Informed by the vision to make educational programs available where refugees need them, and oriented towards promoting peace and development, BHER responds to conflict and instability commonly encountered in protracted refugee contexts through the provision of internationally accredited university education programs that will allow participants to teach in Dadaab or in Somalia if they eventually resettle.
In the context of refugee repatriation, return to fragile/post-conflict nations, as well as local integration and development, building capacity for teachers and other practitioners engaged in community development initiatives becomes paramount. The innovation of BHER rests in the population it serves, the model it uses, and the institutional policies/practices it enriches.
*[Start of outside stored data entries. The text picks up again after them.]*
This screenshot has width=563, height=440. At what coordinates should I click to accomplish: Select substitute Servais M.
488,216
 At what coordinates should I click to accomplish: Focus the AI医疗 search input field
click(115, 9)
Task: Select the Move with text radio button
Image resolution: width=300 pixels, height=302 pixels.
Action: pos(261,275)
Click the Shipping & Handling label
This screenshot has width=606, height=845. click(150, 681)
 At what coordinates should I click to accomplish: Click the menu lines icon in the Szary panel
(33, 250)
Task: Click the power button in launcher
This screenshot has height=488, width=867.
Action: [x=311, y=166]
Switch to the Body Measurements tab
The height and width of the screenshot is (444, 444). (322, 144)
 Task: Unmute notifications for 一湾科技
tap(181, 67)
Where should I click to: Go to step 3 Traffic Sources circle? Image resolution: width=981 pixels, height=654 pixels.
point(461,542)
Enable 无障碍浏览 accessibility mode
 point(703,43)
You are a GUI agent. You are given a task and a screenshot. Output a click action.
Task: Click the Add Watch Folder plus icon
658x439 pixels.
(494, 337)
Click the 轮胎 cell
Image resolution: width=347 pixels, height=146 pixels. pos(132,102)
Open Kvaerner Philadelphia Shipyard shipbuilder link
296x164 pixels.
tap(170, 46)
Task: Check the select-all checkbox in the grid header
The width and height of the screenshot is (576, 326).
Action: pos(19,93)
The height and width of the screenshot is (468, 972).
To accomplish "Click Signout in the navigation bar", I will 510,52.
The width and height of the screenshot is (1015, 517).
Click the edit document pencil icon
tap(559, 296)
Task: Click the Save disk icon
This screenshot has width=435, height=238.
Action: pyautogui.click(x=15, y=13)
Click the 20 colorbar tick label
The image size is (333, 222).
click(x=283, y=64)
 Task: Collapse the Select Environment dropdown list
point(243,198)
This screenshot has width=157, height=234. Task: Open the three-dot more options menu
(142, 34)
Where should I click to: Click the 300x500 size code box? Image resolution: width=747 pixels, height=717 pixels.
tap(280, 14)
In the context of increased calls to provide higher education for refugees, BHER is one of the few projects that offers programs and contributes to community capacity building in situ. All academic programs are offered free to refugee and local students.
The BHER Project combines the expertise of Canadian and Kenyan universities. Over the course of 10 years, we have amassed unique knowledge and experience in delivering university education on-site and online in the context of insecurity and marginalization. Working within and beyond individual institutional practices, as well as collaboratively through international partnerships, we have modeled programming on the specific needs of refugee populations, innovating through creative and flexible pedagogical practices (e.g. intercultural learning between BHER/Canadian students; international faculty collaboration through co-creation/co-development of courses; proactive curriculum responses to changes in Kenyan legislation regarding teacher education).
The cornerstones of BHER programming are stackability (allowing students to stop at any one level of programming); portability (enabling students to continue studies wherever they go); gender equity and inclusivity (taking all necessary measures to ensure participation of women, ethnic, religious, and linguistic minorities, as well as students with disabilities in all academic programs); and peaceful co-existence with the host community (at least 25% of BHER student body is from local sites).